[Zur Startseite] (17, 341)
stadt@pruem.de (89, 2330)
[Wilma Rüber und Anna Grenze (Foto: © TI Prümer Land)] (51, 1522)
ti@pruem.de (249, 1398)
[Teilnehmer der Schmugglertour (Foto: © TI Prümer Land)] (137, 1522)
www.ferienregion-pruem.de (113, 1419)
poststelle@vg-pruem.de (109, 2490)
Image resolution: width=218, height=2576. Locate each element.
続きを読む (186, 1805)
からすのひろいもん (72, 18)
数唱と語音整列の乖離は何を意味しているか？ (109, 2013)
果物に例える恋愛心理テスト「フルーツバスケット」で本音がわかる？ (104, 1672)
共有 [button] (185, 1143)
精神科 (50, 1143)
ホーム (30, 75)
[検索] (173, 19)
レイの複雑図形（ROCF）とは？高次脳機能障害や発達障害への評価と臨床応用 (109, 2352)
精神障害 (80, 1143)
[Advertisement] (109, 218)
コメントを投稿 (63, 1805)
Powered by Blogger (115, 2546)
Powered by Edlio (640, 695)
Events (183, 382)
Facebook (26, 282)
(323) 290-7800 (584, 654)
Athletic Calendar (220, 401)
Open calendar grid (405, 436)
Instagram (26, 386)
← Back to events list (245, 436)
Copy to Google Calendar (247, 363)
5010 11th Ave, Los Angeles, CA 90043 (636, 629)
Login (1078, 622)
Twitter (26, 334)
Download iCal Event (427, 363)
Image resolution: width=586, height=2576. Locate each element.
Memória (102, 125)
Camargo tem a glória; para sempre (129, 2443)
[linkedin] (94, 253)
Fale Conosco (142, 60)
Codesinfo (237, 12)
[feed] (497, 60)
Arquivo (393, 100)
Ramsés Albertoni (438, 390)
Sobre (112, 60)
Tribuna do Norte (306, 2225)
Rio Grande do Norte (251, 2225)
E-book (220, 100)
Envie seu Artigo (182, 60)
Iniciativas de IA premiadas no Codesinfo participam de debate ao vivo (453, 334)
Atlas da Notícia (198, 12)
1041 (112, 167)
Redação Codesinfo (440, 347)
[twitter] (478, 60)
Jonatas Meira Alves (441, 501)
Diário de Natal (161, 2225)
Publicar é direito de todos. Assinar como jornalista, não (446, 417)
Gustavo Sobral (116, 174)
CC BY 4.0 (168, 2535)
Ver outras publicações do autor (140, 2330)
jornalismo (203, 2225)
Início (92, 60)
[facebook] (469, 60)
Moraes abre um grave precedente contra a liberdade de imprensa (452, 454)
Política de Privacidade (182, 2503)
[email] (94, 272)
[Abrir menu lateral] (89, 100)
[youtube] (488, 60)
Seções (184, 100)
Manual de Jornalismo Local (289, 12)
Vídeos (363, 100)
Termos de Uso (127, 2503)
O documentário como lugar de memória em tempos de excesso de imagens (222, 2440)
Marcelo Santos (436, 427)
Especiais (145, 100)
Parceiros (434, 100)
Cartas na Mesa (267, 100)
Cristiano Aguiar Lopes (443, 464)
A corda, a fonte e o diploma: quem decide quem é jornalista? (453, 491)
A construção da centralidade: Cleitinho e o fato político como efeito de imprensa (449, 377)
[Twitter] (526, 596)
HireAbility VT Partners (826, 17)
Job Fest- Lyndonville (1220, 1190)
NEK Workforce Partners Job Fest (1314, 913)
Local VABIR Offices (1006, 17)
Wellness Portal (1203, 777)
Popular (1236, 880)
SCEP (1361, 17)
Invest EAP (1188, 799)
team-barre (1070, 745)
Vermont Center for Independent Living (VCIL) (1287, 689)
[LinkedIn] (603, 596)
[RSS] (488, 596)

──────

Exercise prompt
From the listing above, return the lines starting at the one with "コメントを投稿 (63, 1805)" and ending at the one with "Memória (102, 125)", both kept, exactly as they appear and nothing more.

Solution to the exercise
コメントを投稿 (63, 1805)
Powered by Blogger (115, 2546)
Powered by Edlio (640, 695)
Events (183, 382)
Facebook (26, 282)
(323) 290-7800 (584, 654)
Athletic Calendar (220, 401)
Open calendar grid (405, 436)
Instagram (26, 386)
← Back to events list (245, 436)
Copy to Google Calendar (247, 363)
5010 11th Ave, Los Angeles, CA 90043 (636, 629)
Login (1078, 622)
Twitter (26, 334)
Download iCal Event (427, 363)
Image resolution: width=586, height=2576. Locate each element.
Memória (102, 125)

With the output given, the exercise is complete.